Swallowing Assessment using High-Resolution Cervical Auscultations and Transformer-based Neural Networks.
Journal:
Annual International Conference of the IEEE Engineering in Medicine and Biology Society. IEEE Engineering in Medicine and Biology Society. Annual International Conference
PMID:
40040030
Abstract
Swallowing assessment is a crucial task to reveal swallowing abnormalities. There are multiple modalities to analyze swallowing kinematics, such as videofluoroscopic swallow studies (VFSS), which is the gold standard method, and high-resolution cervical auscultation (HRCA), which is a noninvasive technique that uses a triaxial accelerometer attached to the patient's neck. Deep learning models play an essential role in data driven analysis of swallowing landmarks using VFSS and/or HRCA as input data. Most of these models utilize convolutional and recurrent neural networks. Here, we investigate the ability of transformers to analyze swallowing kinematics; specifically upper esophageal sphincter opening and laryngeal vestibule closure using HRCA signals.
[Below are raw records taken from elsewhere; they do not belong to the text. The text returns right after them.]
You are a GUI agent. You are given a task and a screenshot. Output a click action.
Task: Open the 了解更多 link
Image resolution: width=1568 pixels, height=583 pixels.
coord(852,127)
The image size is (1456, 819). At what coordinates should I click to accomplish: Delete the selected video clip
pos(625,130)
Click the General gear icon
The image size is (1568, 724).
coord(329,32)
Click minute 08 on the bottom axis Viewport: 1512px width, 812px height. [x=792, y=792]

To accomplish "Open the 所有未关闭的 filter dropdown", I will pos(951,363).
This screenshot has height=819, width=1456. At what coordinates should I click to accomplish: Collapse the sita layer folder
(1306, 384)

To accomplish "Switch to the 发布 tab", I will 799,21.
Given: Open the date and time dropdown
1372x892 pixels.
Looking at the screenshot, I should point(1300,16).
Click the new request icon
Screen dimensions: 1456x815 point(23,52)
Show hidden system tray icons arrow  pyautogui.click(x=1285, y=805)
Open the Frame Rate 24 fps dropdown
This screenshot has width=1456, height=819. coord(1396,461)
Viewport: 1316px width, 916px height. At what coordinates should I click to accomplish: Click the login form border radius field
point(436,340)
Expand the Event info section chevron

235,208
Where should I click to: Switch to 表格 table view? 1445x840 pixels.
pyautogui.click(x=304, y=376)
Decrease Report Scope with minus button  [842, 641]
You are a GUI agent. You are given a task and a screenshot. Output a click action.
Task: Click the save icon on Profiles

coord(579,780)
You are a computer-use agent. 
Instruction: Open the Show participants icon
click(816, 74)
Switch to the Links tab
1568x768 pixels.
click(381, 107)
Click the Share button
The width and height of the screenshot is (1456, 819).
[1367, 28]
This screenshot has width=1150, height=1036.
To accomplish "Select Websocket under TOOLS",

We tested the model using an independent test dataset to assess the generalizability of the proposed network. The proposed network achieved an average detection accuracy higher than 90% and 85% for both segmentation tasks, which outperform the hybrid neural networks from the literature, and the model obtained high-performance measures for the independent dataset, showing the transformers' ability to generalize on unseen data.